Глава вторая
Были няньки его милы или же суровы на вид? Фюн не ведал. Эта поднимала его, когда он падал, а та гладила там, где больно. Эта говорила:
— Смотри не свались в колодец!
А та:
— В крапиве береги коленки.
Но он все равно свалился и запомнил, что колодец примечателен лишь одним: он мокрый. С крапивой же так: если она нападала на него, он нападал в ответ. Сек ее палкой и клал ниц. Ничего нет такого ни в колодцах, ни в крапиве, только женщины их и страшатся. Женщин следует опекать, наставлять их и утешать, ибо они боялись за Фюна.
Они считали, что ему нельзя лезть на дерево!
— На будущей неделе, — сказали они наконец, — вот на это можешь залезть. — А «будущая неделя» живет на краю света!
Но дерево, на которое влез, не стоит того, чтобы лезть на него повторно. Рядом росло побольше. А были и такие деревья, на которые не влезть никому: с громадной тенью по одну сторону и с солнечным светом еще громаднее — по другую.
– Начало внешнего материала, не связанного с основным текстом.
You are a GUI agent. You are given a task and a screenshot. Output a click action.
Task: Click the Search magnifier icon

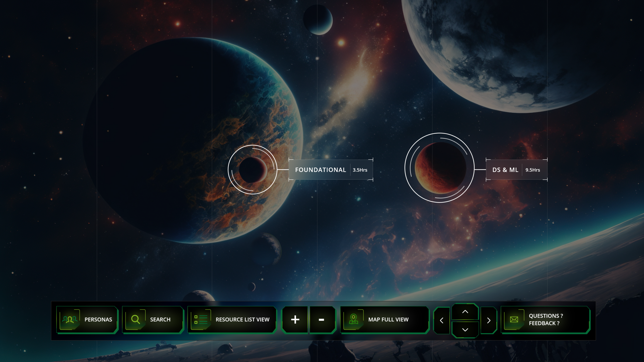click(135, 320)
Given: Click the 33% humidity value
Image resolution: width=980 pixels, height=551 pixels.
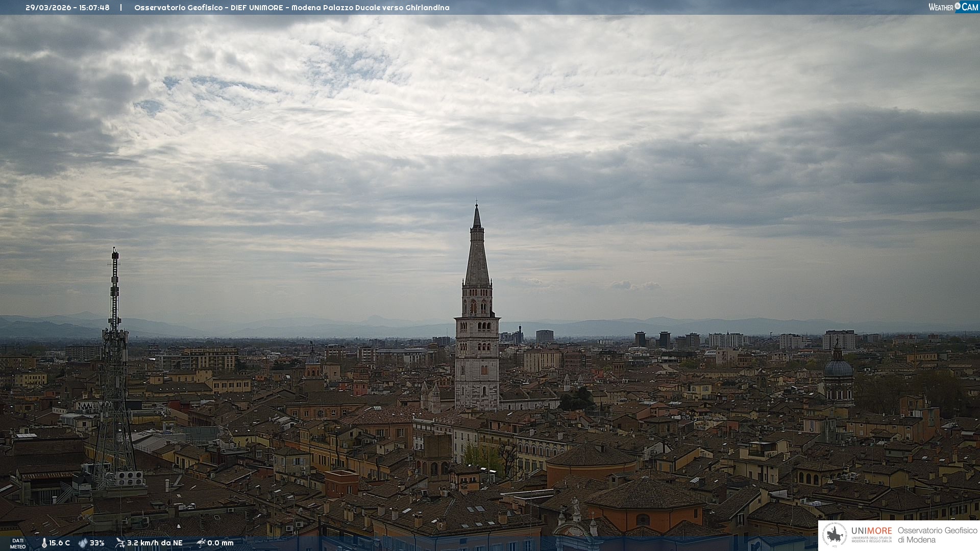Looking at the screenshot, I should click(97, 543).
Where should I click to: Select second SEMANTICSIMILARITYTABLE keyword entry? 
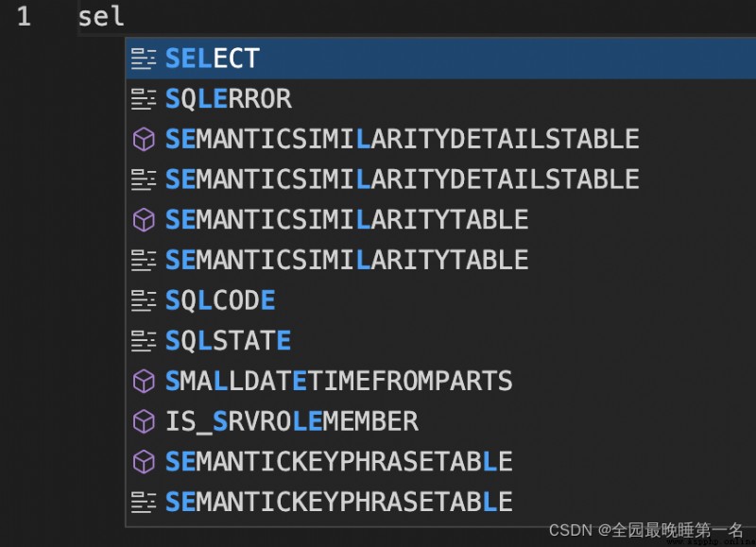click(x=440, y=260)
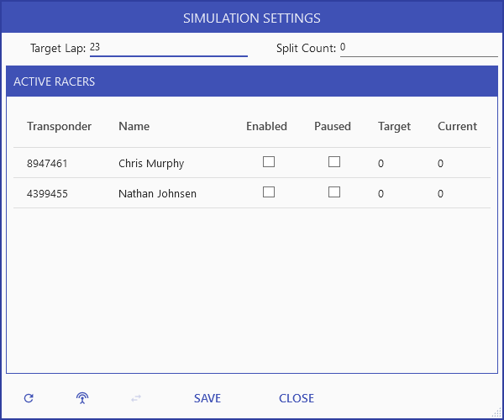Click the Transponder column header
504x420 pixels.
pyautogui.click(x=59, y=126)
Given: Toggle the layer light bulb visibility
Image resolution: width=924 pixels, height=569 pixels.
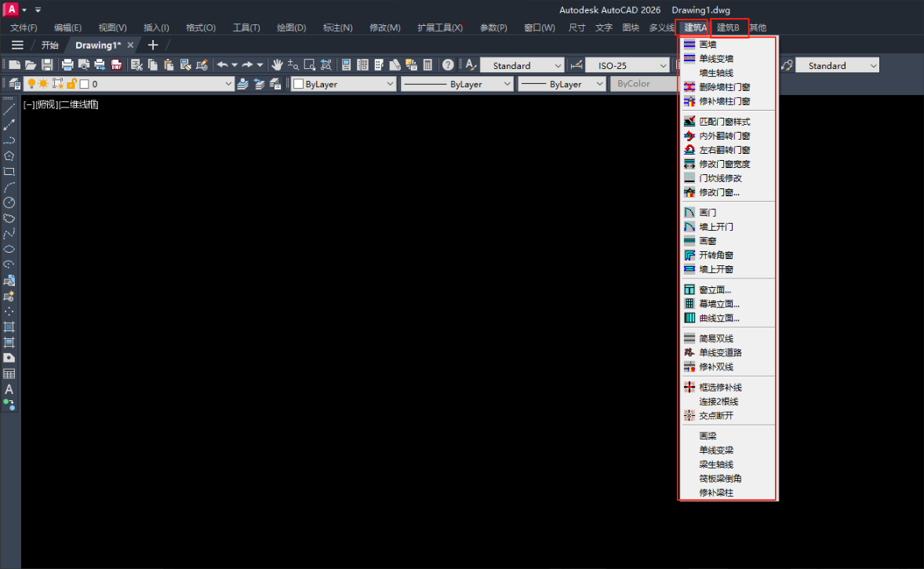Looking at the screenshot, I should [x=33, y=83].
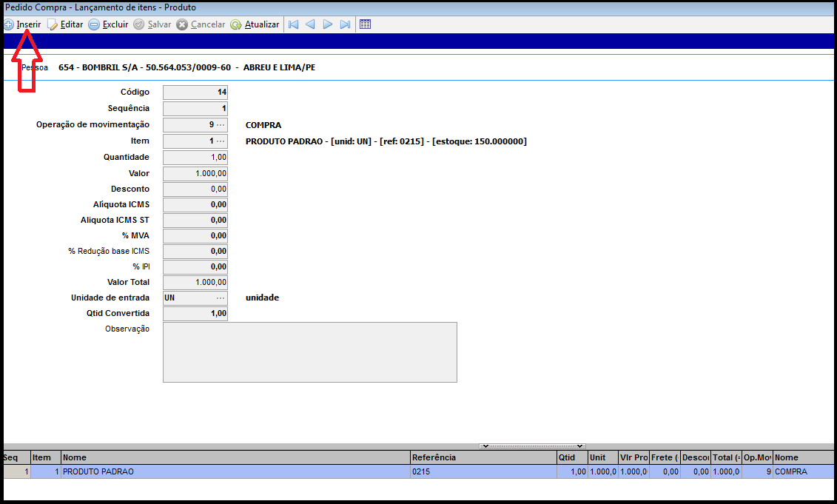Viewport: 837px width, 504px height.
Task: Click Excluir to delete the item
Action: click(x=108, y=24)
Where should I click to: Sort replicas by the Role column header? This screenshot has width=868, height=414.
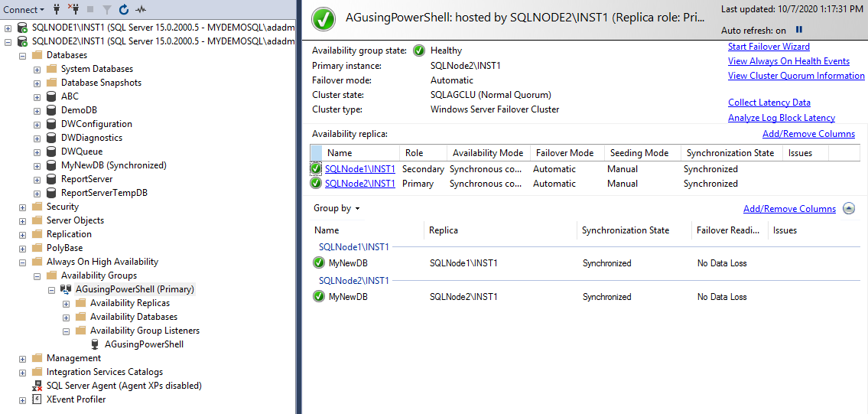414,153
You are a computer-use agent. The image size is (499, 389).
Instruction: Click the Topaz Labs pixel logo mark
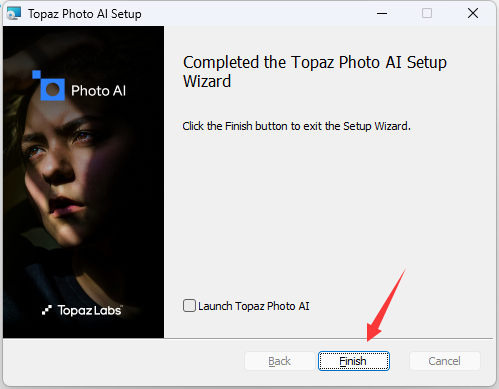point(47,310)
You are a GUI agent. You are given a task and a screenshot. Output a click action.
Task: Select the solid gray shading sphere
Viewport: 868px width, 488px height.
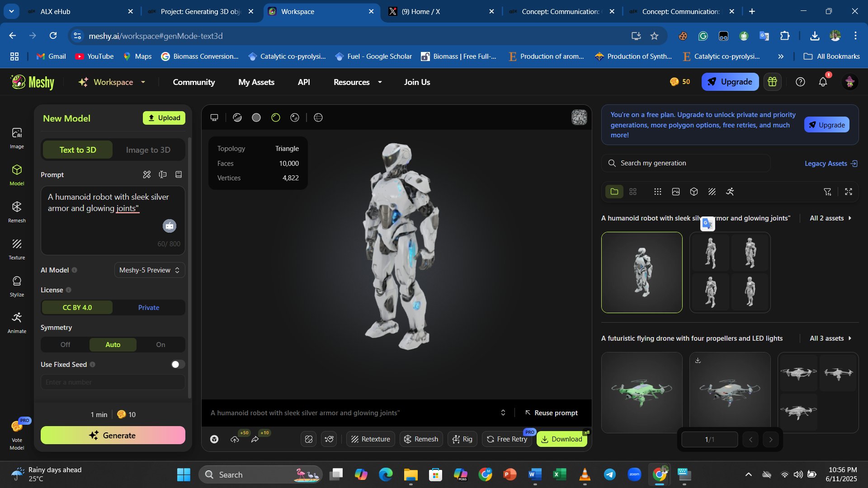point(256,117)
Их и обходить-то долго, и макушек у них не видно.
Приятно было стоять на ветке, что качается и пружинит, и здорово смотреть в непроницаемый свод листвы, а затем пролезть сквозь него. До чего прекрасно там одиночество! Фюн глядел вниз, а там лишь волнистый ковер листвы, зеленый, зеленый, еще зеленее, зелень до черноты; глядел вверх — там тоже листва, зеленая, бледно-зеленая, не зеленая вовсе, зелень до снежной зеленой слепоты; вверху, внизу и вокруг — взмахи, движение, шепот листка листку и вечная тишь, какую слушаешь и стараешься углядеть.
Когда исполнилось Фюну шесть, его мать, красивая длинноволосая Мирне, явилась его повидать. Прибыла она тайно, ибо страшилась сыновей Морны, прошла насквозь одинокие места многих краев, прежде чем добралась до лачуги в лесу, до кроватки, в которой лежал Фюн, сжав сон в кулачках.
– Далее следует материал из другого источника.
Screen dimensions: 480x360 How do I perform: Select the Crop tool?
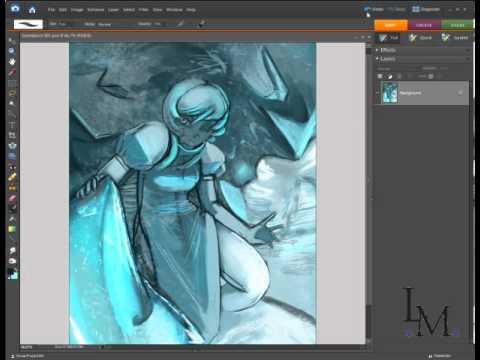click(12, 135)
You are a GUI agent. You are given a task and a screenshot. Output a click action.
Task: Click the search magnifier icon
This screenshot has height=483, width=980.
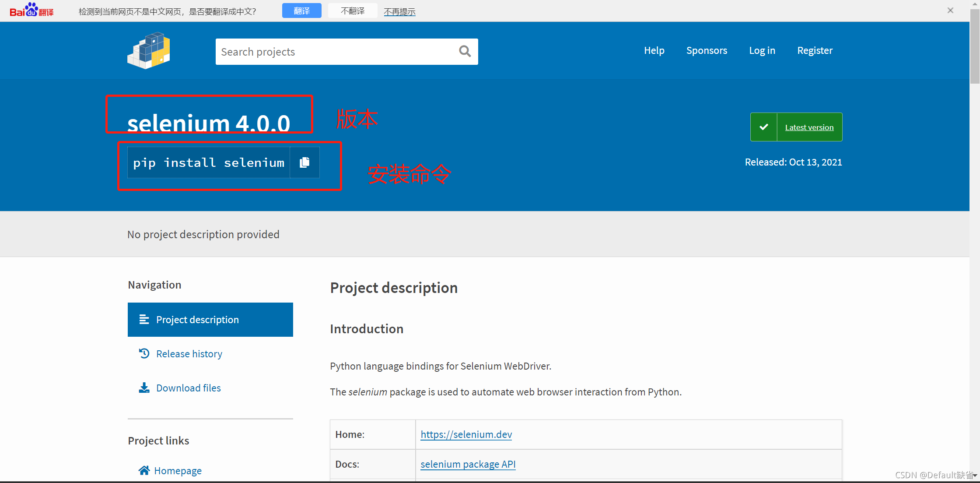coord(465,52)
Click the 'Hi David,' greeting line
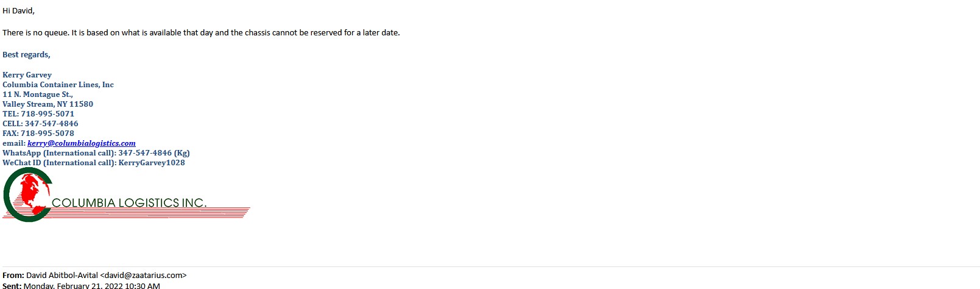 [18, 11]
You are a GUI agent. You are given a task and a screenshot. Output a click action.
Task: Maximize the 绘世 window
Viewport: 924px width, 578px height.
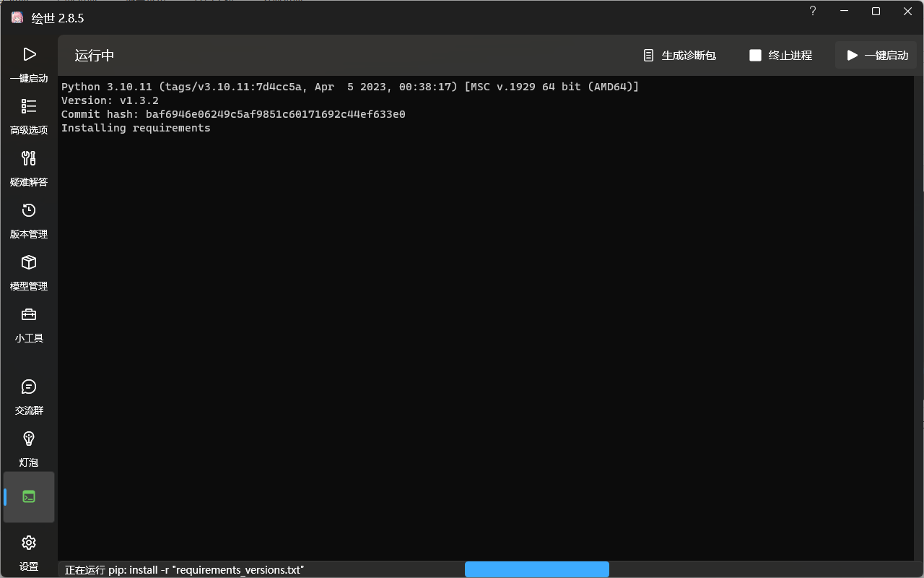click(x=876, y=12)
Он проснулся — удостовериться. Одним ухом уловил непривычный голос, открыл один глазок, каким бы сонным ни был другой. Мама взяла его на руки, расцеловала и запела сонную песенку, пока мальчуган не уснул вновь.
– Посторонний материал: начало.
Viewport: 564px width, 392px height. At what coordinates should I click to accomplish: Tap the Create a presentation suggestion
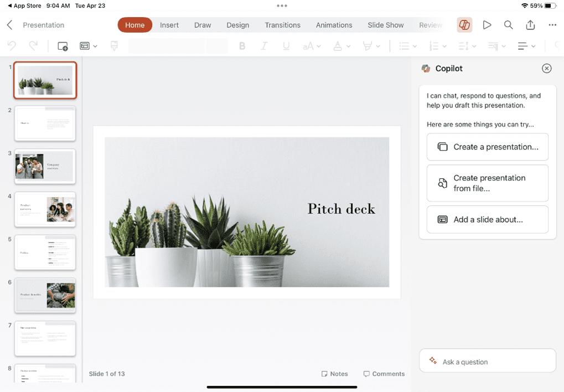click(487, 147)
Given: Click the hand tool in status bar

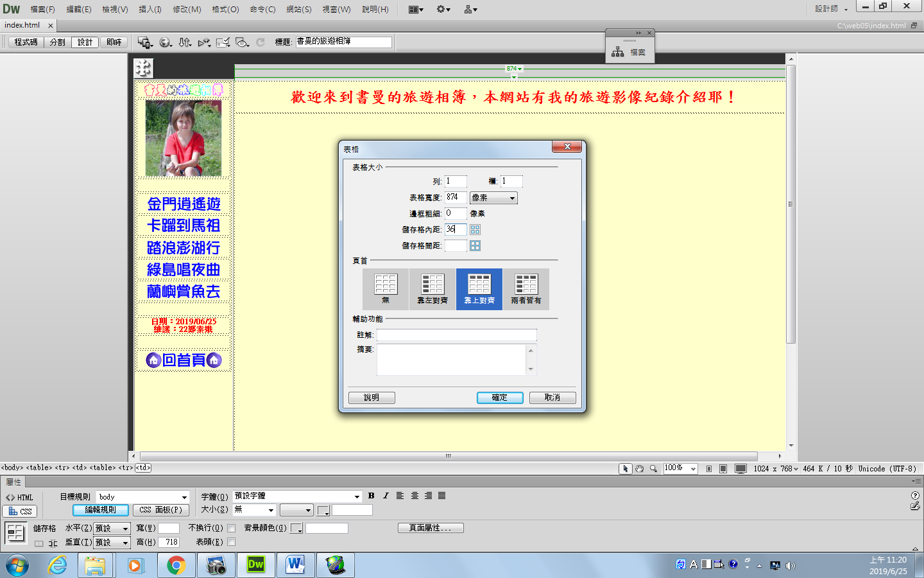Looking at the screenshot, I should 639,469.
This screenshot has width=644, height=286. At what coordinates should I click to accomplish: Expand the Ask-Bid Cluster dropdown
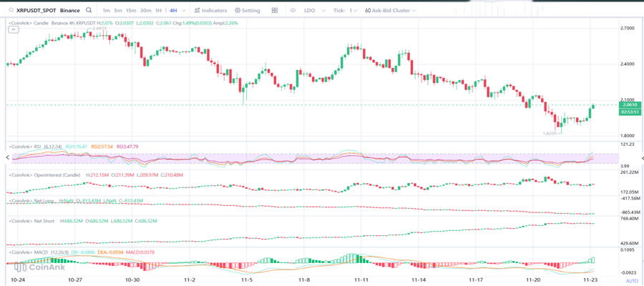390,11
Не усомнимся: глазок, что в силах был не закрываться, в ту ночь не закрывался, покуда мог, и ухо слушало сонную песенку, пока не стала она слишком тихой для слуха, пока не стала слишком нежной, что и не учуешь ее в тех мягких руках, покуда Фюн не заснул — с новым образом в головушке и с новым понятием для размышления.
Его мать! Его личная мать!
Но когда пробудился он, ее уж не было.
Она возвращалась втайне, боясь сынов Морны, пробиралась угрюмыми чащами, подальше от жилых мест, безлюдными одинокими тропами к владыке своему в Керри.
Может, это владыка боялся сынов Морны, а она, может, владыку любила.
Глава третья
Женщины-друидки, попечительницы Фюна, были из рода его отца. Бовмал приходилась Кулу сестрой и, соответственно, Фюну теткой. Лишь такие кровные узы могли привязать их к клану Башкне, ибо нелегко это, побыв при дворе и людях, укрыться с ребенком в лесах да жить — как, должно быть, жили они, — в страхе.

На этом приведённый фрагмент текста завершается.